Aim: Copy the rows below word for word, and leave the pictures out of your copy.

Start of Material supplied

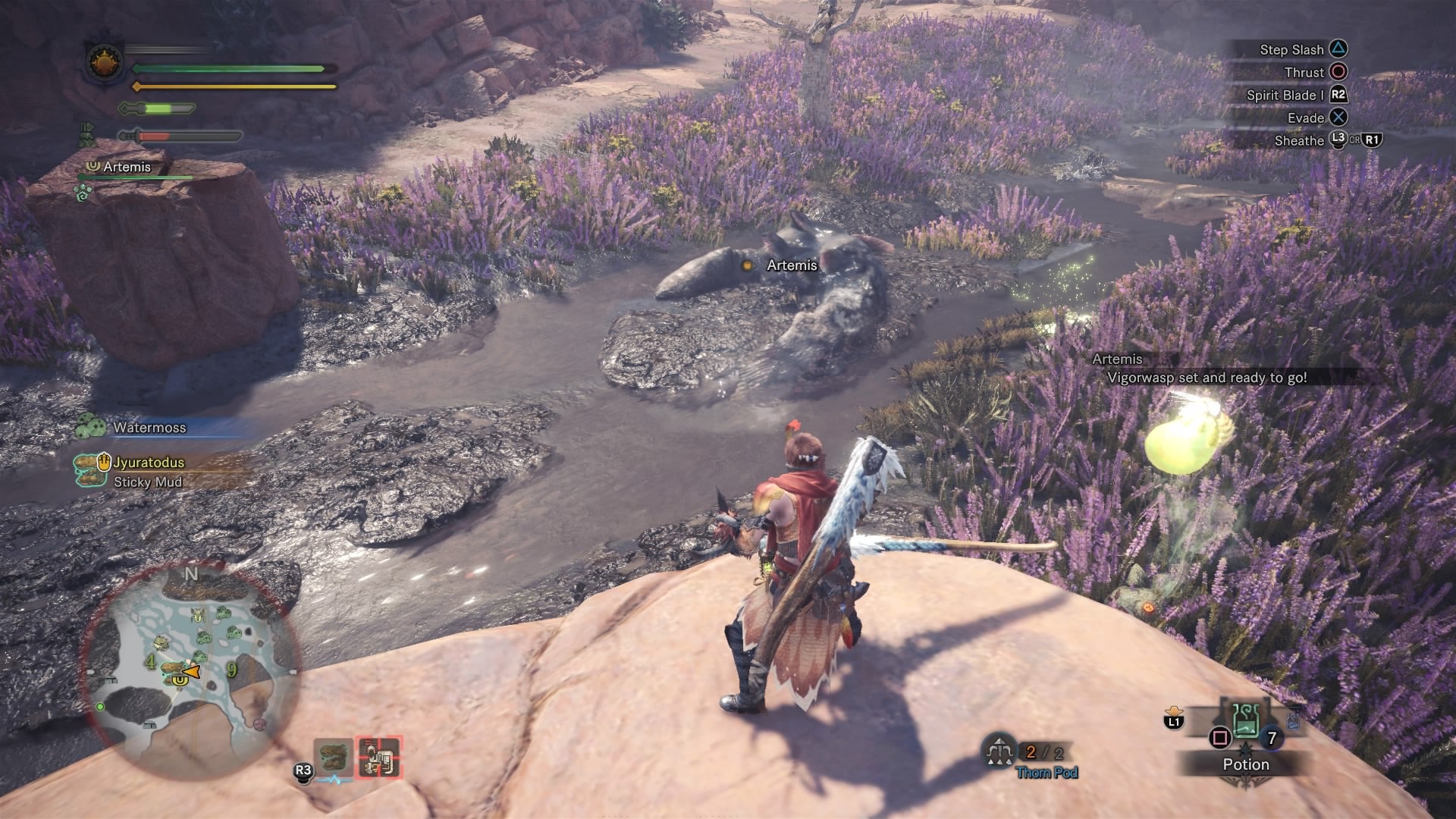
Task: Click the Watermoss pickup icon
Action: point(87,425)
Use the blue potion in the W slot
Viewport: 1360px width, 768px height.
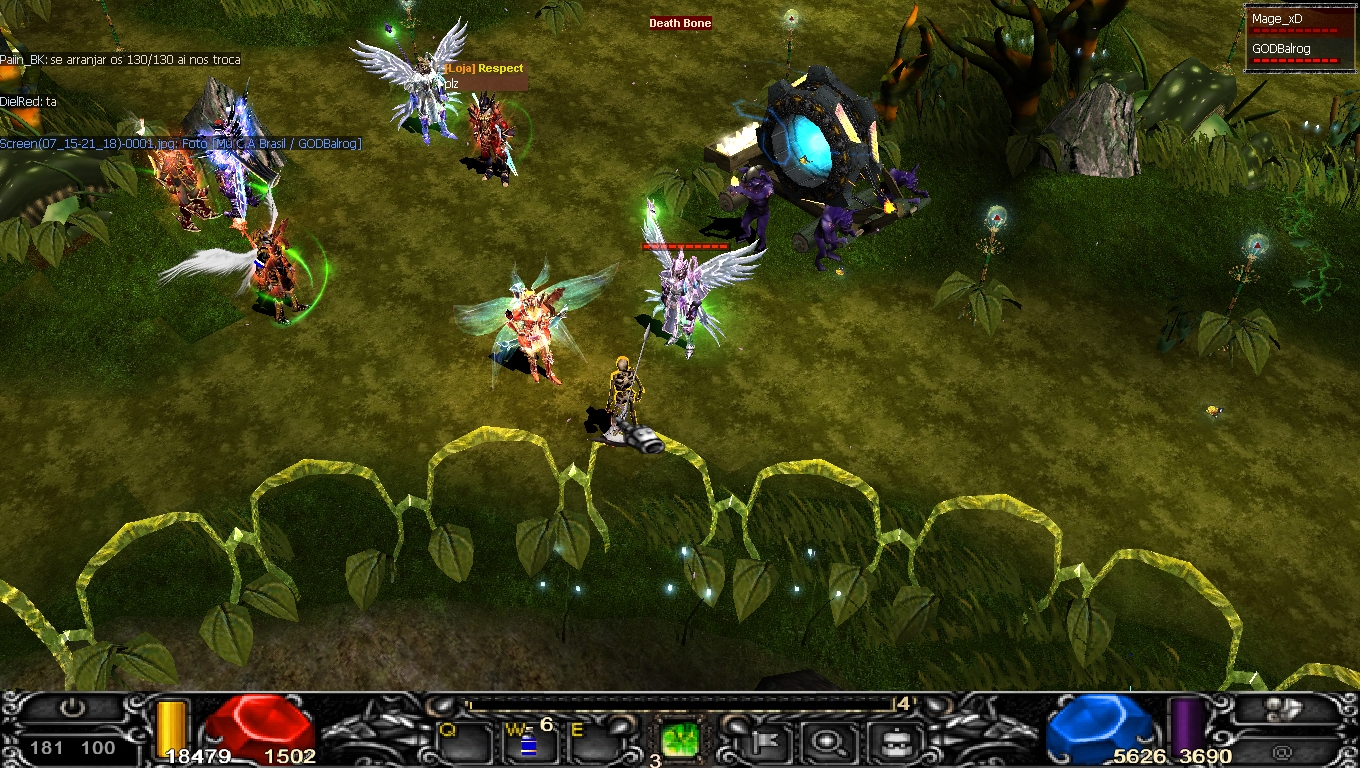[x=529, y=745]
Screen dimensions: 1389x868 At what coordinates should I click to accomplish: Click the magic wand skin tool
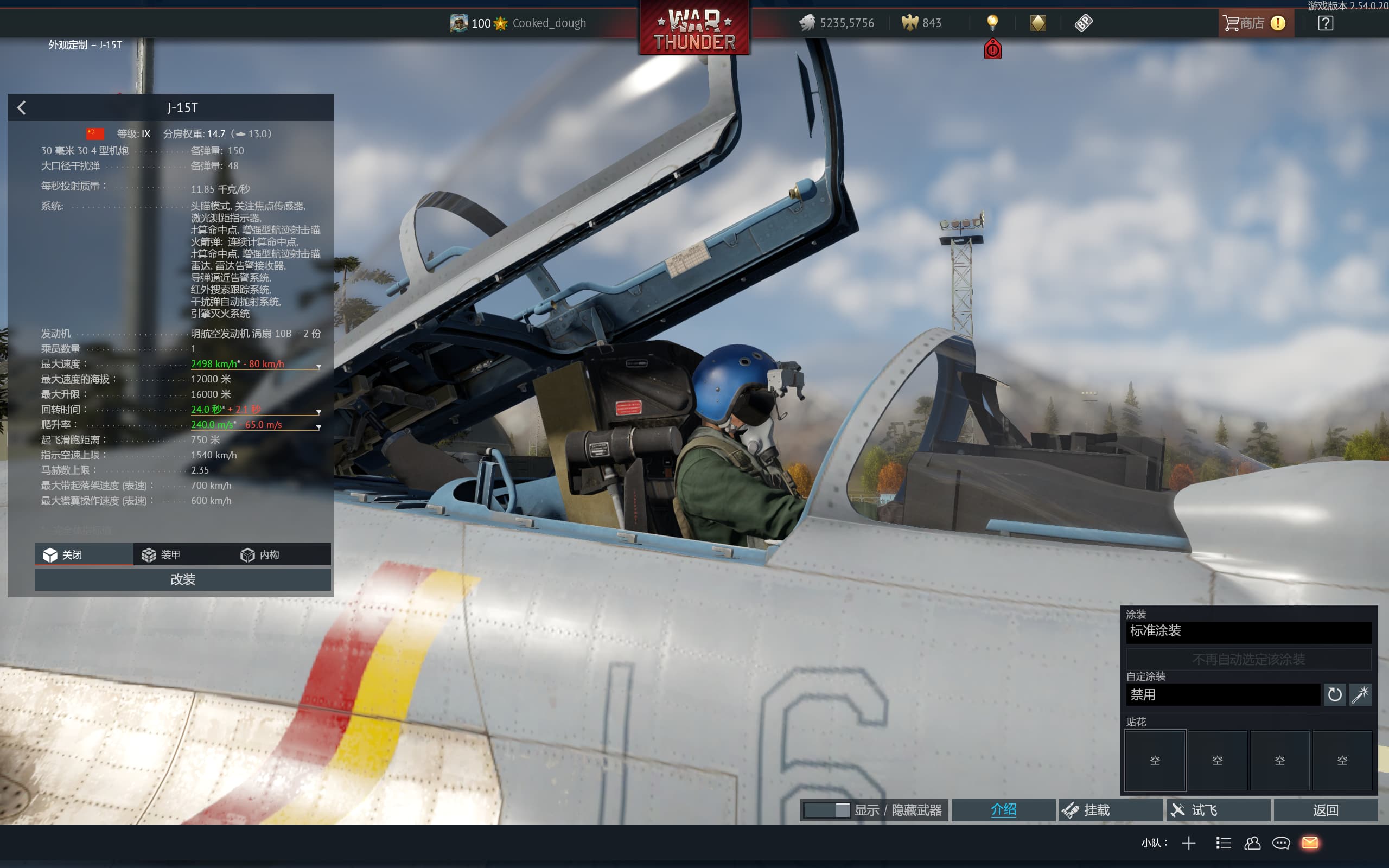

End of Material supplied

Reply:
Task: Click the Watermoss pickup icon
Action: point(87,425)
Use the blue potion in the W slot
Viewport: 1360px width, 768px height.
[x=529, y=745]
Screen dimensions: 1389x868 At what coordinates should I click to accomplish: Click the magic wand skin tool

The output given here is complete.